Эмма инсценировала свою смерть. Она была несчастливой женой, тяготившейся сожительством с человеком, которого терпеть не могла, но сказать об этом не решалась. Каждый раз, когда муж возвращался домой, она пробовала сказать ему, что это не жизнь, что она погибнет, если не уйдет, она готовилась к этому разговору весь полдень, репетировала перед зеркалом, выбирала слова, выдерживала паузы, контролировала выражение лица, но едва он переступал порог дома, как она сдавалась и переводила разговор на обед, дескать, уже все готово, и за ложкой супа хлебала ложку отчаяния и безнадежности, хотя хватило бы слова даже между первым и вторым блюдом, стоило положить вилку на нетронутую тарелку, посмотреть ему в глаза и безбоязненно все высказать, но есть люди, предпочитающие скорее умереть, чем сказать правду, обманывающие прежде всего самих себя внешним спокойствием, что есть самое неприятное в любом компромиссе. Существуют слова, которые не будут произнесены и под страхом смерти.

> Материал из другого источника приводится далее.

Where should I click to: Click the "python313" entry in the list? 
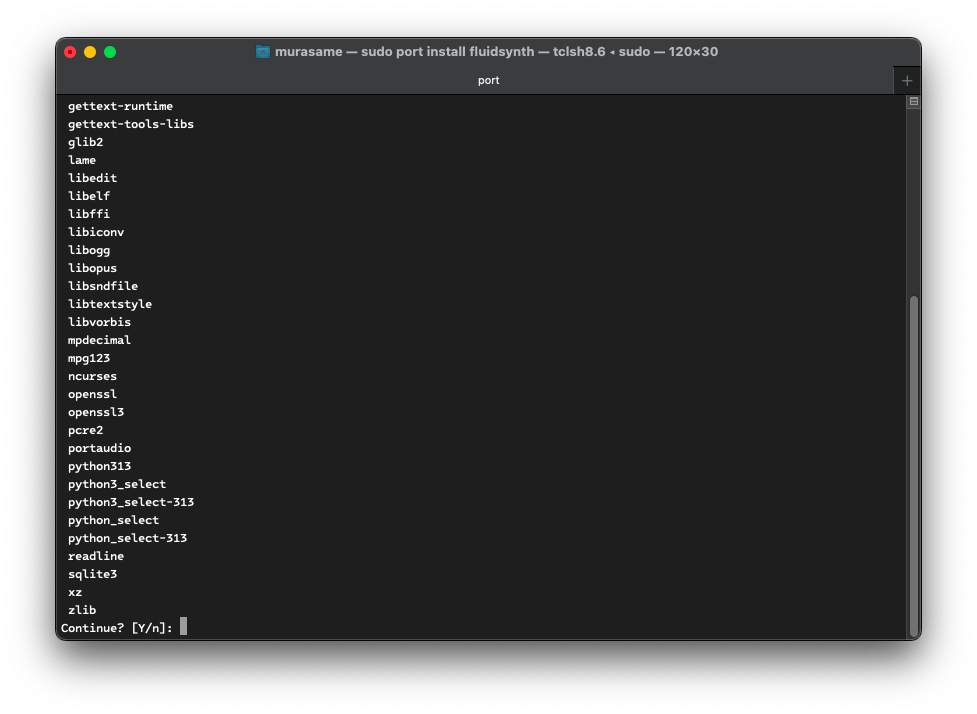[99, 466]
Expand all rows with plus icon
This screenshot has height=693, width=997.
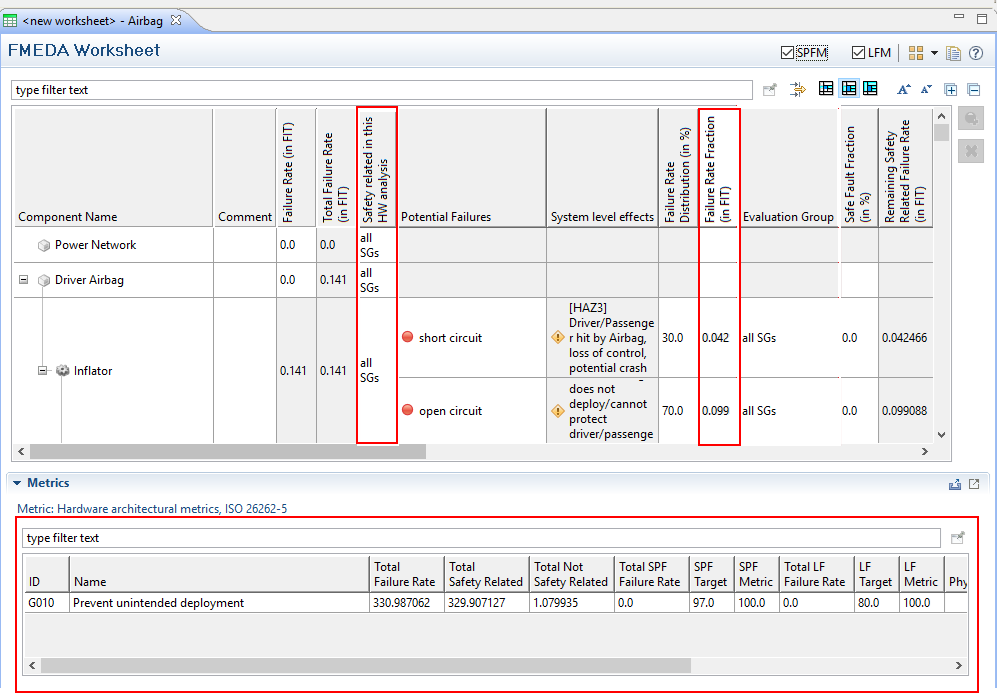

Но что, в сущности, в этом плохого, бывает, что любовь проходит, и если такое случается, то лучше и проще сразу об этом сказать, ибо с течением времени кажется, что никогда не сможешь признаться, думая о страданиях дражайшей своей половины, но стоит это произнести – и уже на следующий день начинает дышаться легче, набираешь полные легкие кислорода, никаких больше ахов и охов, ибо если свыкаешься со смертью, то к чьему-то отсутствию и подавно привыкнешь.
Но есть люди, предпочитающие исчезнуть, нежели сказать правду. Все что угодно, только чтобы никто не знал. Поэтому однажды утром Эмма, находясь на пределе отчаяния, решила, что наступило время исчезнуть, рассеяться, раствориться в воздухе. Без слов. В тишине и молчании.
Ей надо было как-то умереть. Ей пришла в голову мысль похоронить себя в метафорическом смысле, стереть себя с лица земли и заменить фотографией на цементном памятнике на соседнем кладбище. Потом она уехала далеко-далеко, но спустя несколько лет появилась и принесла себе цветок репейника.